Rapat koordinasi dilaksanakan sebagai bagian dari persiapan pembentukan tim terpadu yang akan mendukung pelaksanaan Rencana Aksi Daerah Pencegahan dan Penanggulangan Ekstremisme Berbasis Kekerasan yang Mengarah pada Terorisme di Provinsi Bali Tahun 2026. Pembentukan tim terpadu diarahkan untuk mengintegrasikan dan mengoordinasikan perangkat daerah, instansi vertikal, serta para pemangku kepentingan dalam pelaksanaan program pencegahan dan penanggulangan ekstremisme berbasis kekerasan.

Koordinasi lintas sektor diperlukan karena pelaksanaan Rencana Aksi Daerah merupakan kerja bersama yang membutuhkan keterlibatan berbagai unsur sesuai dengan tugas dan kewenangan masing-masing. Melalui tim terpadu, pemerintah daerah bersama aparat keamanan dan pemangku kepentingan terkait diharapkan memiliki forum kolaborasi dalam mendukung pelaksanaan program pencegahan dan penanggulangan ekstremisme berbasis kekerasan di daerah. Pelibatan berbagai unsur tersebut mencakup pemerintah, aparat keamanan, tokoh masyarakat, akademisi, serta organisasi masyarakat sebagai bagian dari upaya membangun sinergi dalam pelaksanaan kebijakan dan program daerah.

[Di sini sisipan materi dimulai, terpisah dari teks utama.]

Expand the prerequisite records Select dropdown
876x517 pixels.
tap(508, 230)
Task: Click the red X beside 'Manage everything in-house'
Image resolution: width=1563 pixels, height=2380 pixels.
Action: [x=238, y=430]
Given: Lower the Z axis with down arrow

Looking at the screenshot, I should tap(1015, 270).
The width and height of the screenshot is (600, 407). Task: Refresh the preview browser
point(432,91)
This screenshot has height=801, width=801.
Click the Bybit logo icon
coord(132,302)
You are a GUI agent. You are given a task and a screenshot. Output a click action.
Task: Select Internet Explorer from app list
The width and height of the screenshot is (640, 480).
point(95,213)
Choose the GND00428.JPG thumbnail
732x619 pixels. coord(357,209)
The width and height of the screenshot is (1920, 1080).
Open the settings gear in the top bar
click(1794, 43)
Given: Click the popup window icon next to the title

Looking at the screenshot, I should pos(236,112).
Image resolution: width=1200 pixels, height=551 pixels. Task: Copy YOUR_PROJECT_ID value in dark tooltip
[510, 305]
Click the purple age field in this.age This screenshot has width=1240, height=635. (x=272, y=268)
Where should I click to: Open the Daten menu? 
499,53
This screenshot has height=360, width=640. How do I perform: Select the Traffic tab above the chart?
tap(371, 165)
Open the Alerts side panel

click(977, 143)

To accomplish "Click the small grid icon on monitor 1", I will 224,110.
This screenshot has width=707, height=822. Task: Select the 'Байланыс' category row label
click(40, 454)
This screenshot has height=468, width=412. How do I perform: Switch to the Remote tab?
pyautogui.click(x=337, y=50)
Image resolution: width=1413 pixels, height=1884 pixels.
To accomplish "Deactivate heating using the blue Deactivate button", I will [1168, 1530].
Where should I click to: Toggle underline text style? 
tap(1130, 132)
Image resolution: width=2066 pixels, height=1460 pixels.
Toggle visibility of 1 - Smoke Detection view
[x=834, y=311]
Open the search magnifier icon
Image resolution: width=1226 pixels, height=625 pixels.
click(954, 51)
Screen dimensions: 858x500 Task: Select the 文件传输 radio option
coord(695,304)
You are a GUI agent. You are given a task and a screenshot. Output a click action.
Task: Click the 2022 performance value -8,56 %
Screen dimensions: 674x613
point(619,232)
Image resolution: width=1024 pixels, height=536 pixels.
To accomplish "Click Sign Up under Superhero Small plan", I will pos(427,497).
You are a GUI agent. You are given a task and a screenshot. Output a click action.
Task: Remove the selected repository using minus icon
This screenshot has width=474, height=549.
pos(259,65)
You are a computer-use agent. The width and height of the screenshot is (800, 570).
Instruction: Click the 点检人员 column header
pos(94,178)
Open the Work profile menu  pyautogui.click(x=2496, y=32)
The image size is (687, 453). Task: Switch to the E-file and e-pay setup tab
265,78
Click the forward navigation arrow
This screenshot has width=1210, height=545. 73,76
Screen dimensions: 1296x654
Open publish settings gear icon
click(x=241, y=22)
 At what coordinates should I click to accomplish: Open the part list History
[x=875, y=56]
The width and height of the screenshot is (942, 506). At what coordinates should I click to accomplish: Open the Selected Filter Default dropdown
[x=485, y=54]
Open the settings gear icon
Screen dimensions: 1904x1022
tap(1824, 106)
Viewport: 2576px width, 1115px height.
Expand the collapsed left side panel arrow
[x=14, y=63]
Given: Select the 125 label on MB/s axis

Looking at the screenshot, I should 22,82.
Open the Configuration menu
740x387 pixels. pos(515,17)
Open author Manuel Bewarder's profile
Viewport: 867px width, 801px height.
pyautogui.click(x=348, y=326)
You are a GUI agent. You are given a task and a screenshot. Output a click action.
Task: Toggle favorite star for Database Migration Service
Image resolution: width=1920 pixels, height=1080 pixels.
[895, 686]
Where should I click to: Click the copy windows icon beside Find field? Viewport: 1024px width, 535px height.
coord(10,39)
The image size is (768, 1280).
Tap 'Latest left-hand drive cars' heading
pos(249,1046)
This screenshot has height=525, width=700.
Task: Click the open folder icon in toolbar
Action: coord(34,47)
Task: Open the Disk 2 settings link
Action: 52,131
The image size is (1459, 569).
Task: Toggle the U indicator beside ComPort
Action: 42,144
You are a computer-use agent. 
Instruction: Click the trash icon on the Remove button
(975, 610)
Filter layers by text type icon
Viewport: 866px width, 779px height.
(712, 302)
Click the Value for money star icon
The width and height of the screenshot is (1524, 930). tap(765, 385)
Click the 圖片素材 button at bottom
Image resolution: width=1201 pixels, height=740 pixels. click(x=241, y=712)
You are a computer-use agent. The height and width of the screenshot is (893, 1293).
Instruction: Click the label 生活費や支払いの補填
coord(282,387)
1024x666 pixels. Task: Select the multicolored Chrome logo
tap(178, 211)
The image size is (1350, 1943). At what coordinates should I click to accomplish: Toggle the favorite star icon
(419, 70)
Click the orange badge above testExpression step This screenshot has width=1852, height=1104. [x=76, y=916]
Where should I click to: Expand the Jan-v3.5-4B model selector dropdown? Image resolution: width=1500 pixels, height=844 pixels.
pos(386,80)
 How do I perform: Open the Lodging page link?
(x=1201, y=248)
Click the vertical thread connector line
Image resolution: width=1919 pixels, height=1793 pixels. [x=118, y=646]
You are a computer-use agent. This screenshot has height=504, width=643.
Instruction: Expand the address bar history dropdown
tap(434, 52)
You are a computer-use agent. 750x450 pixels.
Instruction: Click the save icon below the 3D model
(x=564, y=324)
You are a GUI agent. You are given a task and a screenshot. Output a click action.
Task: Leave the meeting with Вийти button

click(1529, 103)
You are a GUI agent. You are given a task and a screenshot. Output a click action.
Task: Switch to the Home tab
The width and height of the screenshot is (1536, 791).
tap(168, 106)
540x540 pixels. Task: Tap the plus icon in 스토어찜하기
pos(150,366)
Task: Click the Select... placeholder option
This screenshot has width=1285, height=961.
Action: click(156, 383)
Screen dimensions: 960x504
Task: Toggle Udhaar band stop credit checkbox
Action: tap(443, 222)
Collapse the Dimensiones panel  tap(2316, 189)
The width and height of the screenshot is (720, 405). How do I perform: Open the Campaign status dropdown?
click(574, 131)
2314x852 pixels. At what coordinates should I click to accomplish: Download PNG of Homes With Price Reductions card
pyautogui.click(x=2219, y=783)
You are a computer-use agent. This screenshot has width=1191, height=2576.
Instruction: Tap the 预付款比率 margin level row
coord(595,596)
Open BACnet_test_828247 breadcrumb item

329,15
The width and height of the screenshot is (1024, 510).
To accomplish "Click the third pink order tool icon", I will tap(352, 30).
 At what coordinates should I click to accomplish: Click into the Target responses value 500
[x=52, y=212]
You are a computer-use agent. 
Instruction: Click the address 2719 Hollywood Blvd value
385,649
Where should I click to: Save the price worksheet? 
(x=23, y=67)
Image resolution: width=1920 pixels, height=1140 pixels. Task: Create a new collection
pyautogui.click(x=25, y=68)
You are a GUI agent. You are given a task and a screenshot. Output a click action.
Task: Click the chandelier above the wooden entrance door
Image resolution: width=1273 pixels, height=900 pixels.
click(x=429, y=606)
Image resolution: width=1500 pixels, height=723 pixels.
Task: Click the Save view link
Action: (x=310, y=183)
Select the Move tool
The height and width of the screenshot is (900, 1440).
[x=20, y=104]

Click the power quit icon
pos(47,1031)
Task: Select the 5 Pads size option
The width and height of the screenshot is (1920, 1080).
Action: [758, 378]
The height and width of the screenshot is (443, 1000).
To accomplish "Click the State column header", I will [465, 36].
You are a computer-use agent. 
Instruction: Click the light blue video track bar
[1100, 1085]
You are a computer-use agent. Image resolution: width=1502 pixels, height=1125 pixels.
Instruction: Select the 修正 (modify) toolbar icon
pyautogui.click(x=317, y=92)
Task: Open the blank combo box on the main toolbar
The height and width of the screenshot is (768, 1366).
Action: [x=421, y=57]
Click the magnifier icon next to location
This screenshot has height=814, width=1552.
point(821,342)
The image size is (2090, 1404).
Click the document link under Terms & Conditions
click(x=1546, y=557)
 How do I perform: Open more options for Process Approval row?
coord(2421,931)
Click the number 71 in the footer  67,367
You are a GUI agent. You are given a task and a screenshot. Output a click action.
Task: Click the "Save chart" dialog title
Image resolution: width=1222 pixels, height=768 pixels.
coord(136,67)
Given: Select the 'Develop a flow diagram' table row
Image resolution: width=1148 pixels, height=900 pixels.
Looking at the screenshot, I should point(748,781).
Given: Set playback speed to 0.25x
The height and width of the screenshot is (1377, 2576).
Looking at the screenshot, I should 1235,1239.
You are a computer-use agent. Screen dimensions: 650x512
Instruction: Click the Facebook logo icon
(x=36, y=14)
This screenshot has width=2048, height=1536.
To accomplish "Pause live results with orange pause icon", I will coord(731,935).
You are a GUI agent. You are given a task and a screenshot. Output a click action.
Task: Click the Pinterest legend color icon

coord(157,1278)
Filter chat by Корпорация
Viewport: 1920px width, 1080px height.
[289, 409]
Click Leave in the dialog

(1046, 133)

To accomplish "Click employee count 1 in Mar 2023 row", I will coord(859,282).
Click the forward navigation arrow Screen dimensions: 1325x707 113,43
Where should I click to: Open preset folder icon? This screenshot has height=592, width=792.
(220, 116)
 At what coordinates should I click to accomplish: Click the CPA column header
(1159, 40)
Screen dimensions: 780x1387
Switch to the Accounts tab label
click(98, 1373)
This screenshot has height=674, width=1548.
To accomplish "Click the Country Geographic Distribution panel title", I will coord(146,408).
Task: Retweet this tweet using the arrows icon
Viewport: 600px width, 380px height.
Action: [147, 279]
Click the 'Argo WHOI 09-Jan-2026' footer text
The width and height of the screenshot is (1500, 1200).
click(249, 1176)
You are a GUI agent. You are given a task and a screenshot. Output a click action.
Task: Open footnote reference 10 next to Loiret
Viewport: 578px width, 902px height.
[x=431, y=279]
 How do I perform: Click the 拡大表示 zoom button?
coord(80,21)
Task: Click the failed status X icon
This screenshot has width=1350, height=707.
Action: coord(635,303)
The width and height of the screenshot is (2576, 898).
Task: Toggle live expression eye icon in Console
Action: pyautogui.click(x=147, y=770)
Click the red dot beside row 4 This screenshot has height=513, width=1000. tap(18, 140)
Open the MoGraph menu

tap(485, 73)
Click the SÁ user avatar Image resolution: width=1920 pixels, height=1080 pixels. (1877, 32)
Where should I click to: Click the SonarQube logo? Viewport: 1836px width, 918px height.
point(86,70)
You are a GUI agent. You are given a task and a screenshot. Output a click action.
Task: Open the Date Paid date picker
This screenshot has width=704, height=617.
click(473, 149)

Rakor ini selanjutnya menjadi bagian dari tahapan persiapan pelaksanaan FGD Penyusunan SK Gubernur Bali tentang Pembentukan Tim Terpadu Pelaksanaan RAD-PE Provinsi Bali Tahun 2026.

Melalui koordinasi dan sinergi lintas sektor, penyusunan kebijakan diharapkan dapat menjadi dasar bagi pelaksanaan program pencegahan dan penanggulangan ekstremisme berbasis kekerasan yang mengarah pada terorisme di Provinsi Bali secara terpadu.